Collected data

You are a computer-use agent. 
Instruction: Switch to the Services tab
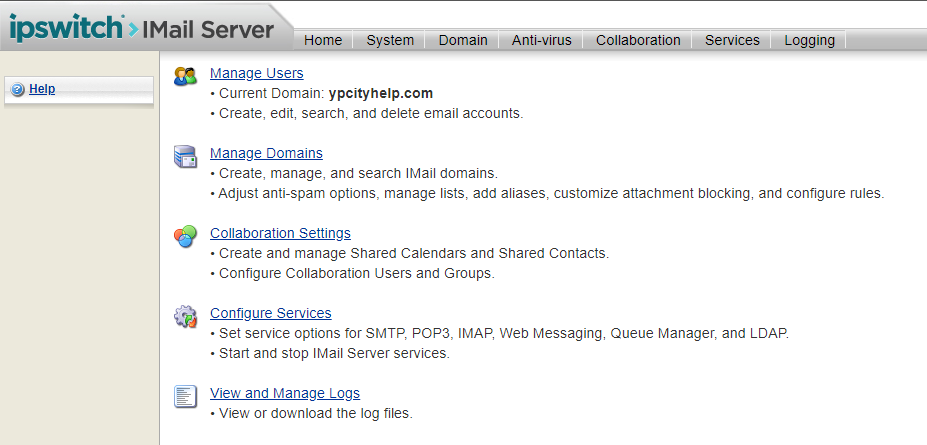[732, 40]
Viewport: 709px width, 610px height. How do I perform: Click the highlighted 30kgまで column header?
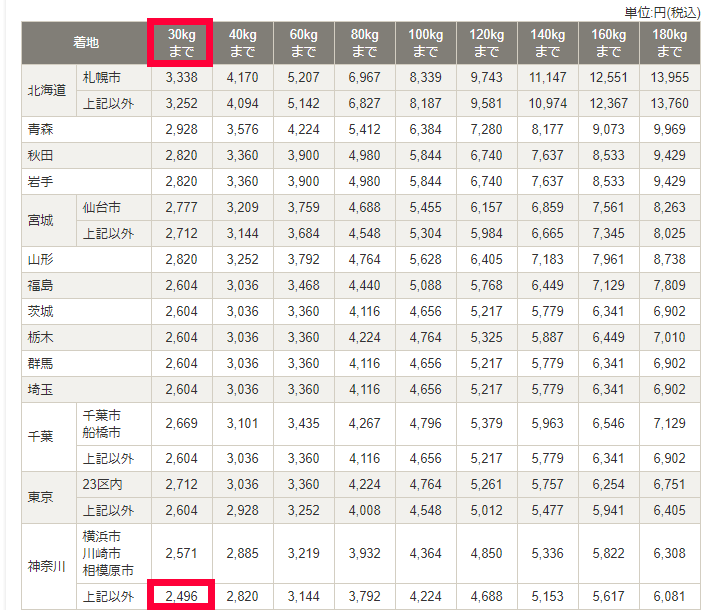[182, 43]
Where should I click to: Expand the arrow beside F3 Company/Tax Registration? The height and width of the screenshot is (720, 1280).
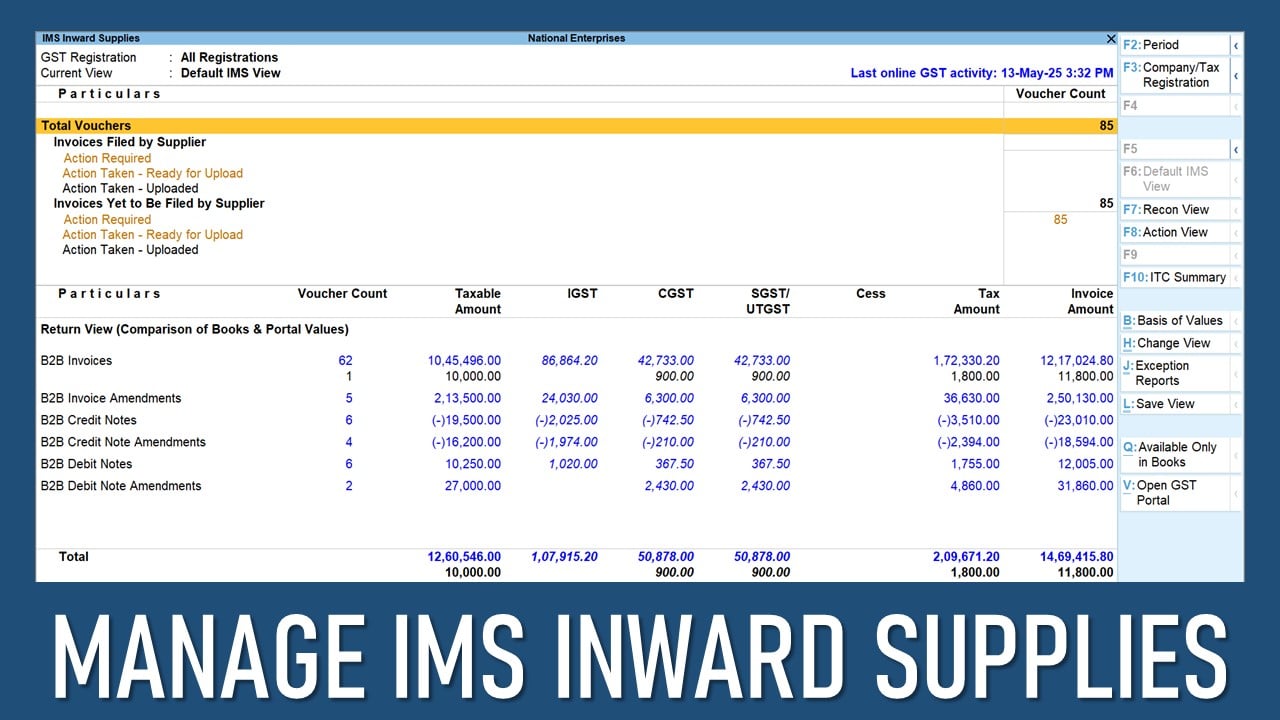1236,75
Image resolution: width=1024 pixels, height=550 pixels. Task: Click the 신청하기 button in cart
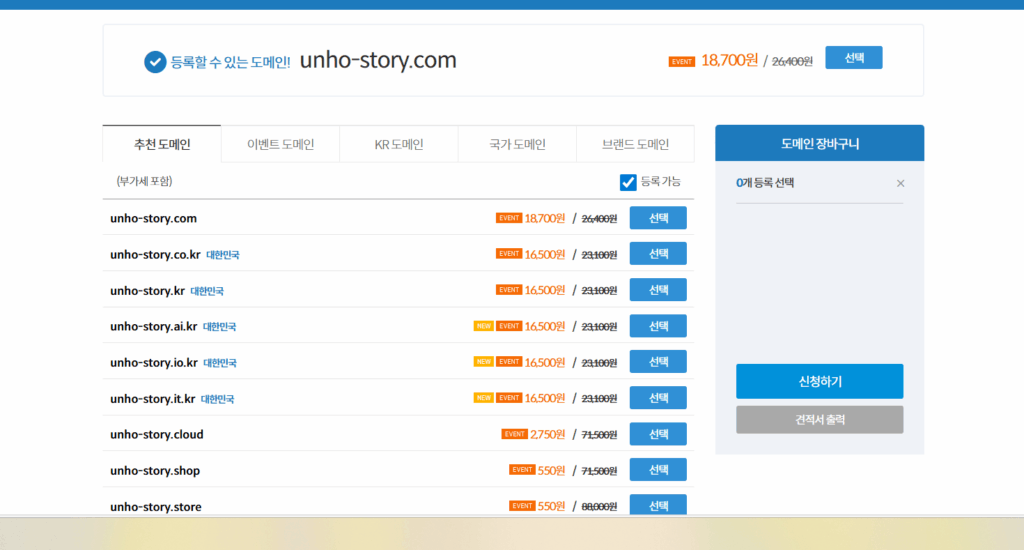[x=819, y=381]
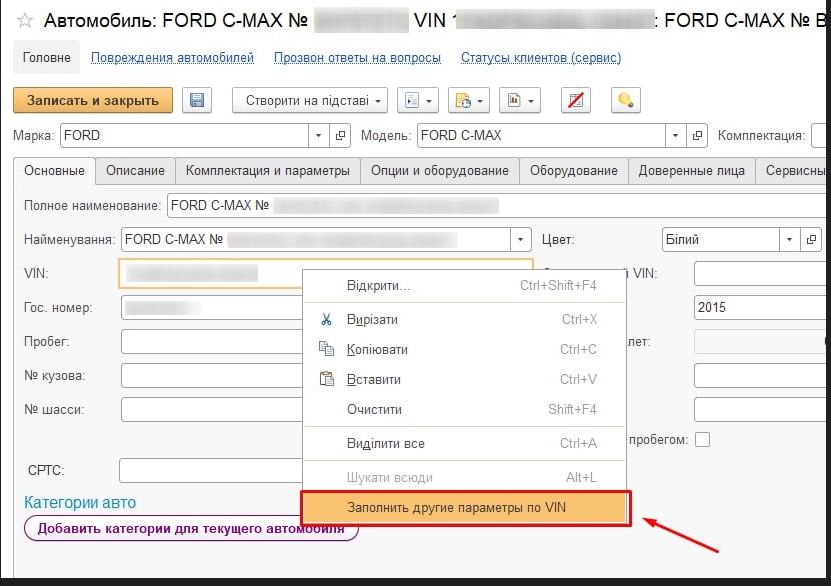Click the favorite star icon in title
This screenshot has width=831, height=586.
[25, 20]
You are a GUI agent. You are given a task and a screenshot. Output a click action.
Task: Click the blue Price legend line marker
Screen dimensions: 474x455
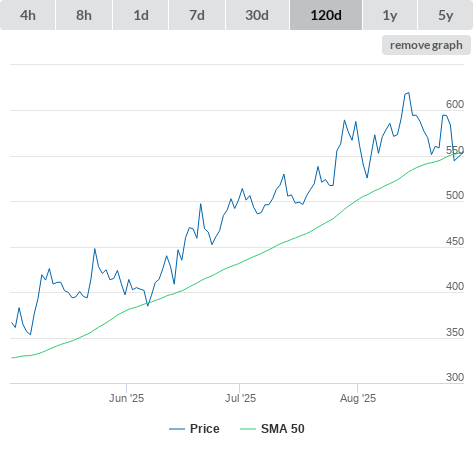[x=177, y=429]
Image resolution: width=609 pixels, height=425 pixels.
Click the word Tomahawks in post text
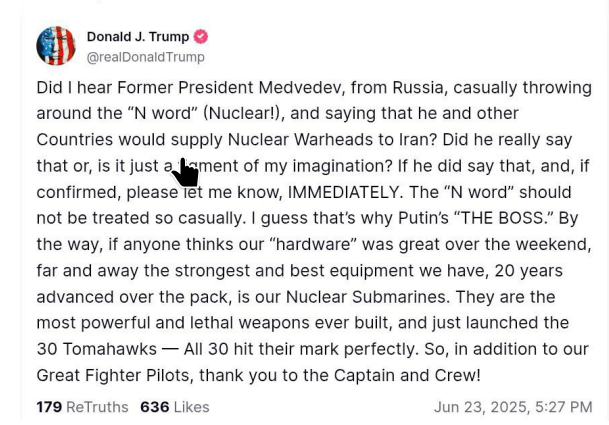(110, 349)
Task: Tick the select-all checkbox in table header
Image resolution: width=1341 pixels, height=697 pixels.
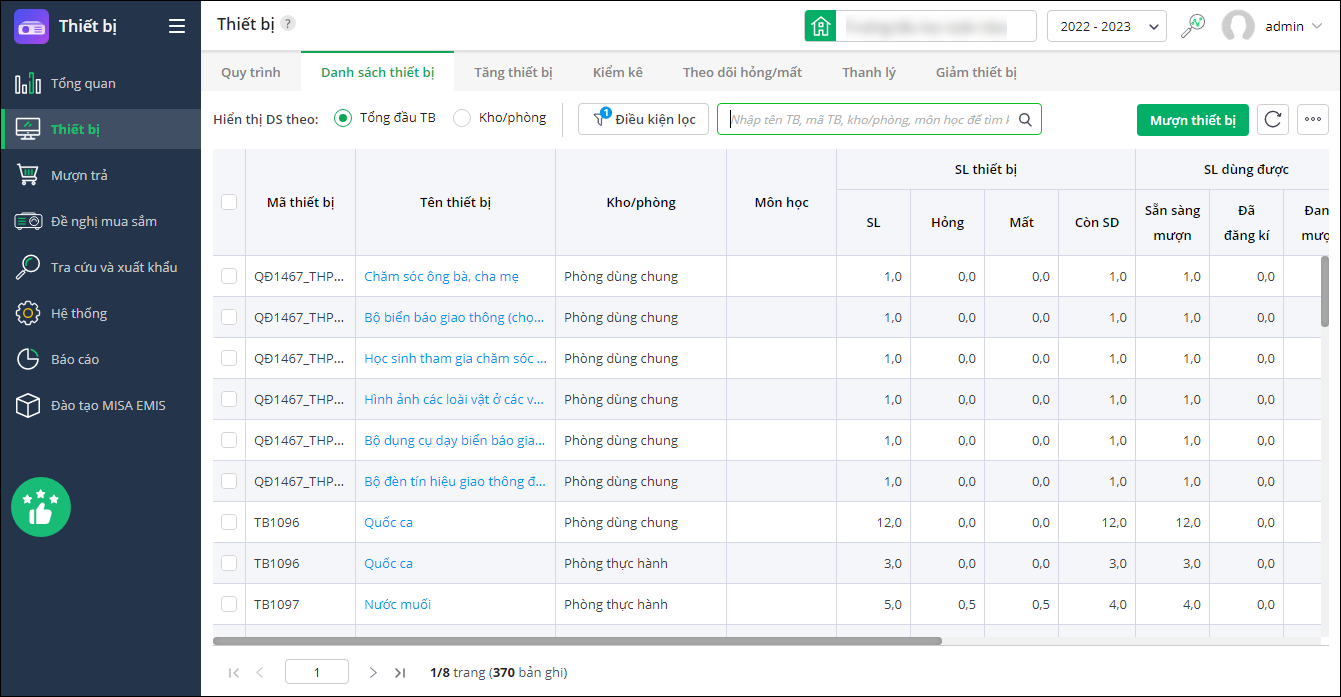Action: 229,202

...

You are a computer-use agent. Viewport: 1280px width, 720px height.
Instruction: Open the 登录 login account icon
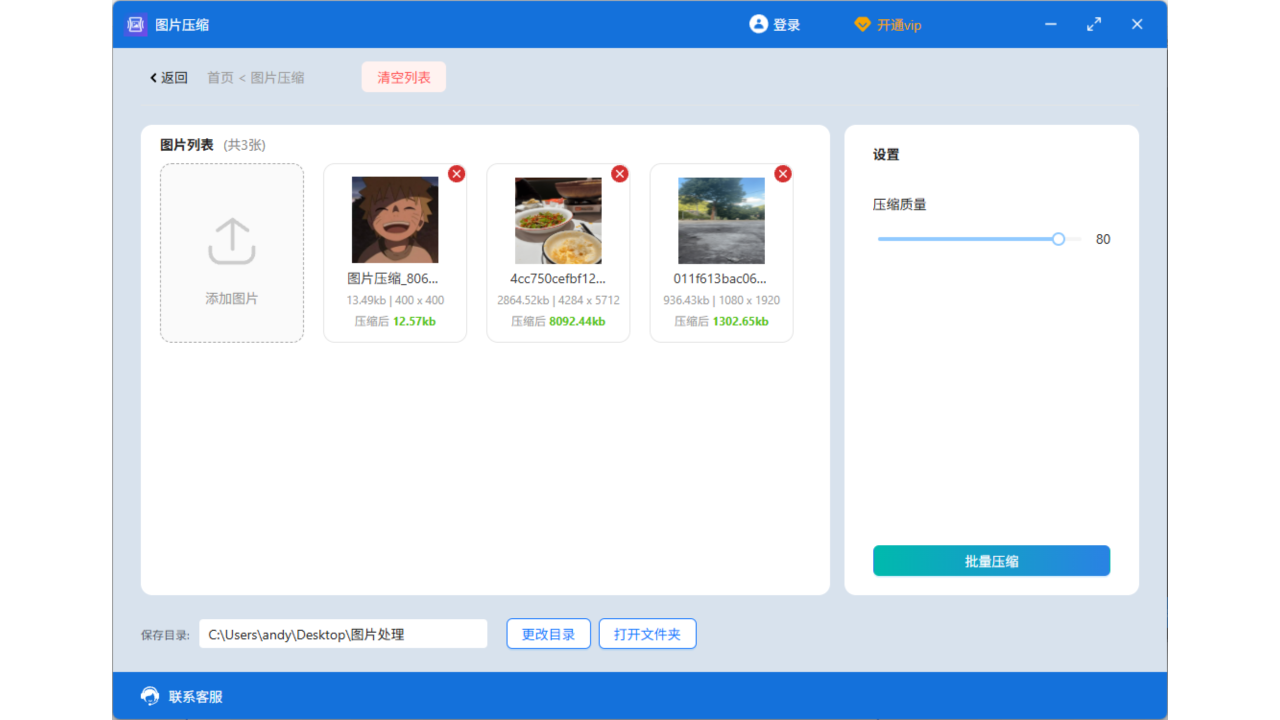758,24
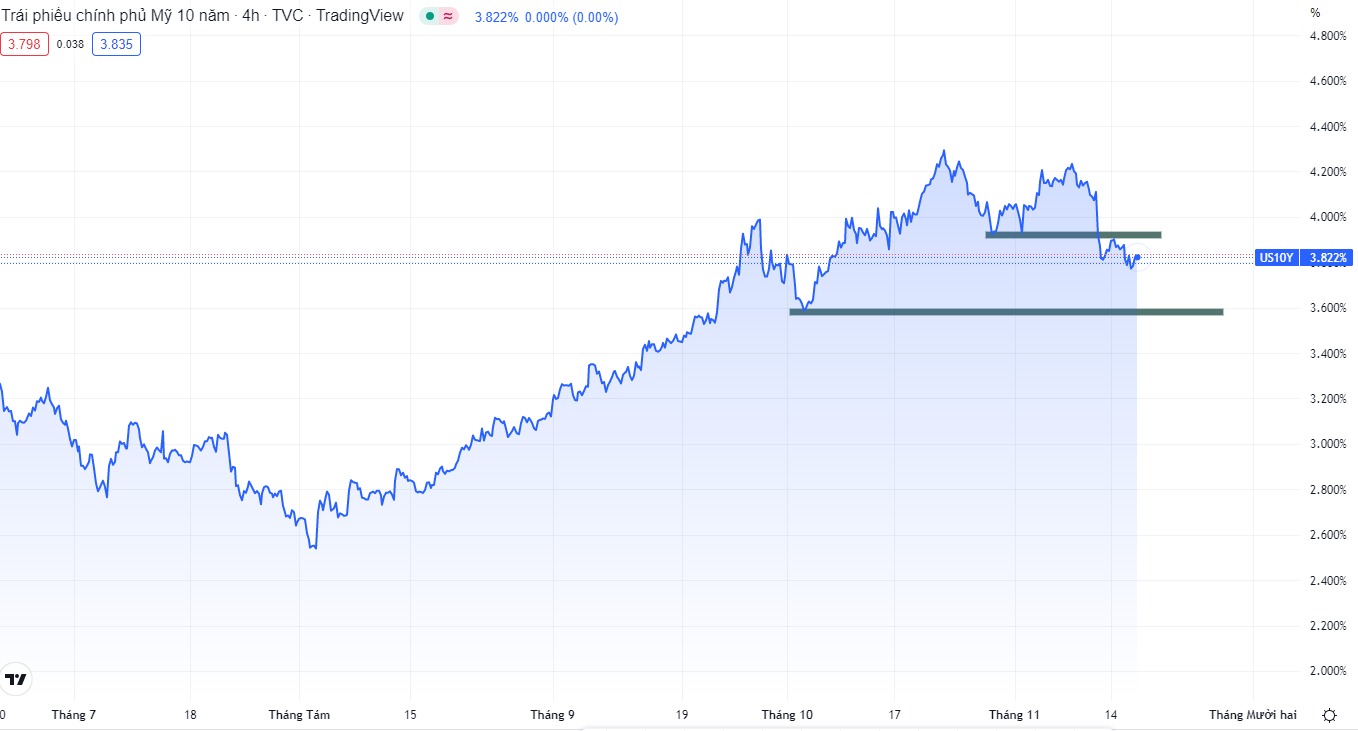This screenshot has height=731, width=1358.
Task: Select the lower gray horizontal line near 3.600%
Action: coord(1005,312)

> [Problem to work on]:
The answer must be the part of the records that opens with the line containing "Task: Click the blue Price legend line marker" and closes with the line containing "Task: Tick the", reproduced exactly, with no pictures.

> [Exercise solution]:
Task: Click the blue Price legend line marker
Screen dimensions: 474x455
[x=177, y=429]
Image resolution: width=609 pixels, height=425 pixels.
Click the word Tomahawks in post text
(110, 349)
Task: Tick the select-all checkbox in table header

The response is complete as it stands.